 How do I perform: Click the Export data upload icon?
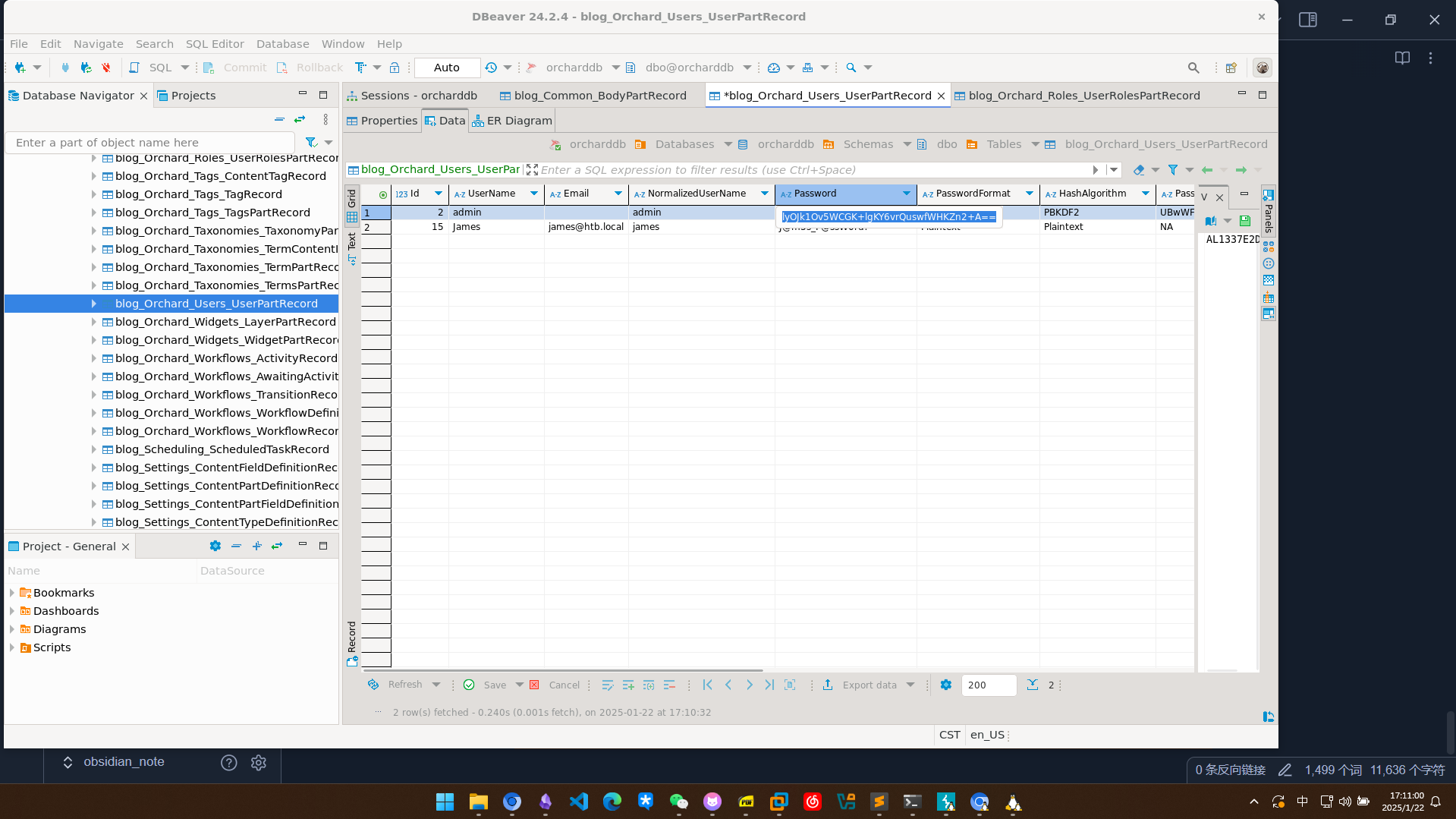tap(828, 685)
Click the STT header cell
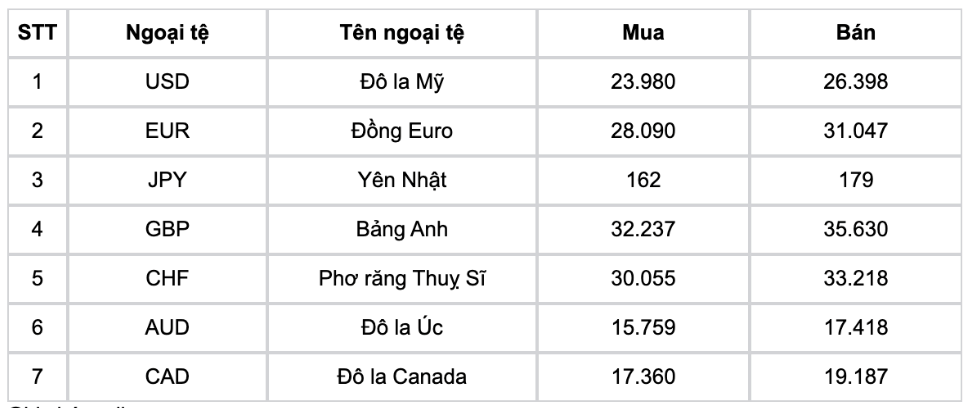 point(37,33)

____

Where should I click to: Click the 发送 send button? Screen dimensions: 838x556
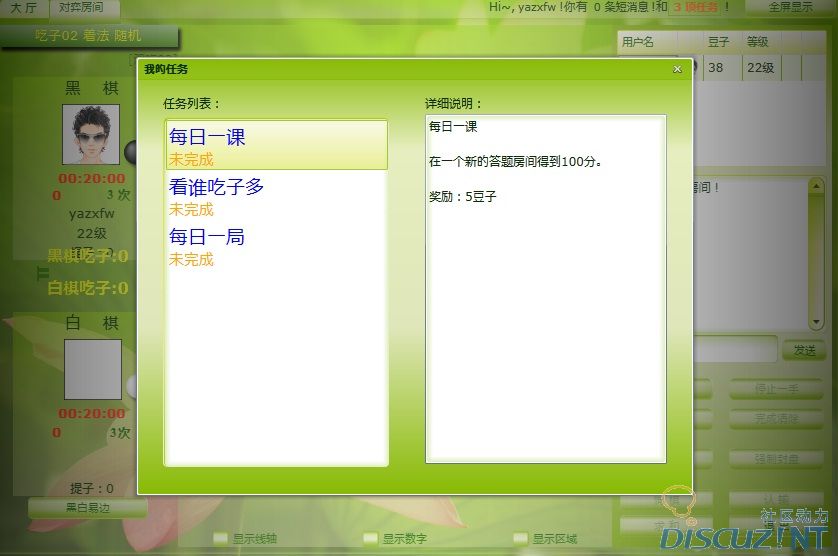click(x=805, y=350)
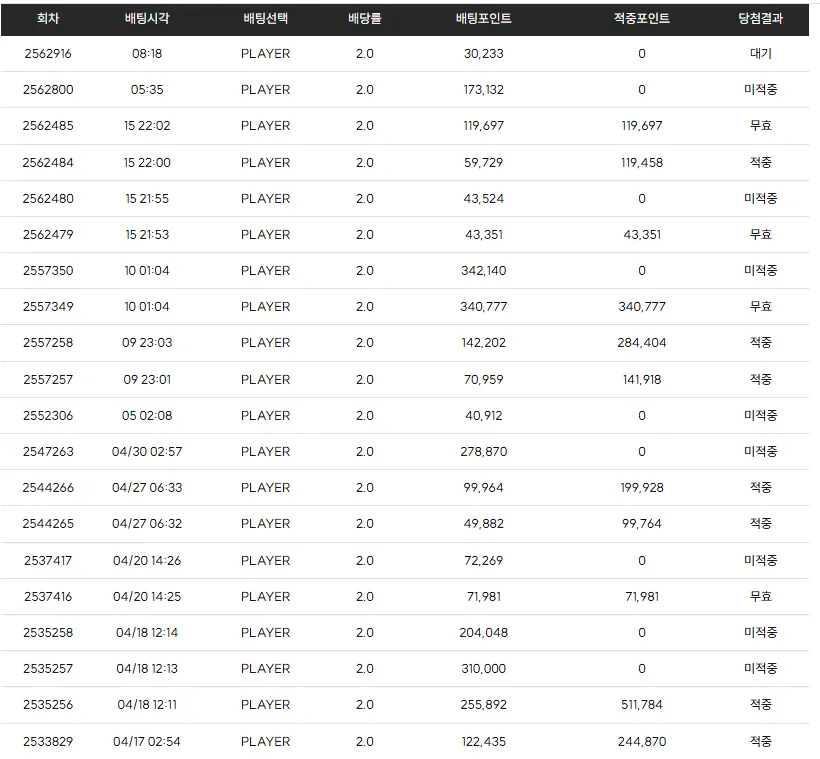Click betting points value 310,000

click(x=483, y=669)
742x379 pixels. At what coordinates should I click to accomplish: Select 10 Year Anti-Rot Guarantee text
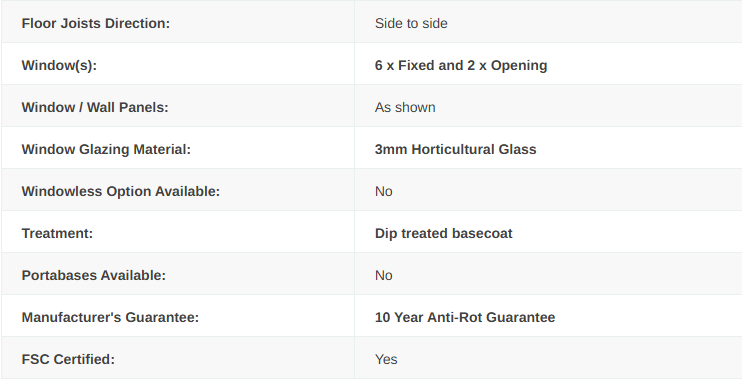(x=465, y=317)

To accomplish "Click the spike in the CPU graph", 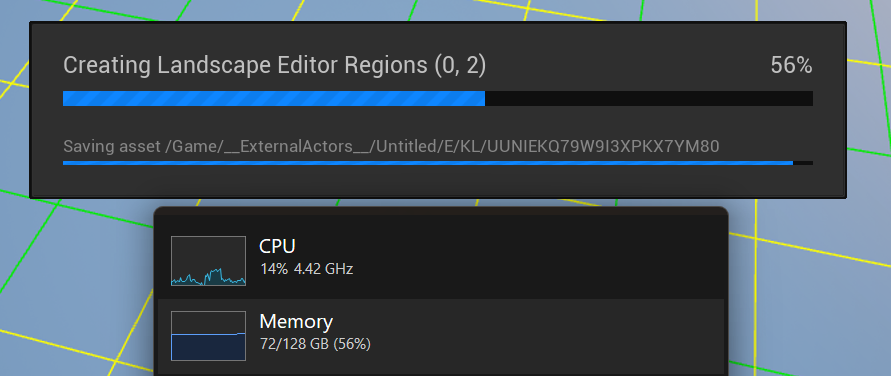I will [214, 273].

____

_To do_
Rewrite the listing above as a numbered list, from the line with "How do I perform: Click" to the line with "point(37,33)", both included. Omit blank lines and leave out the pictures.

_Exercise answer_
1.  How do I perform: Click the Export data upload icon?
2. tap(828, 685)
3. Click the STT header cell
4.  point(37,33)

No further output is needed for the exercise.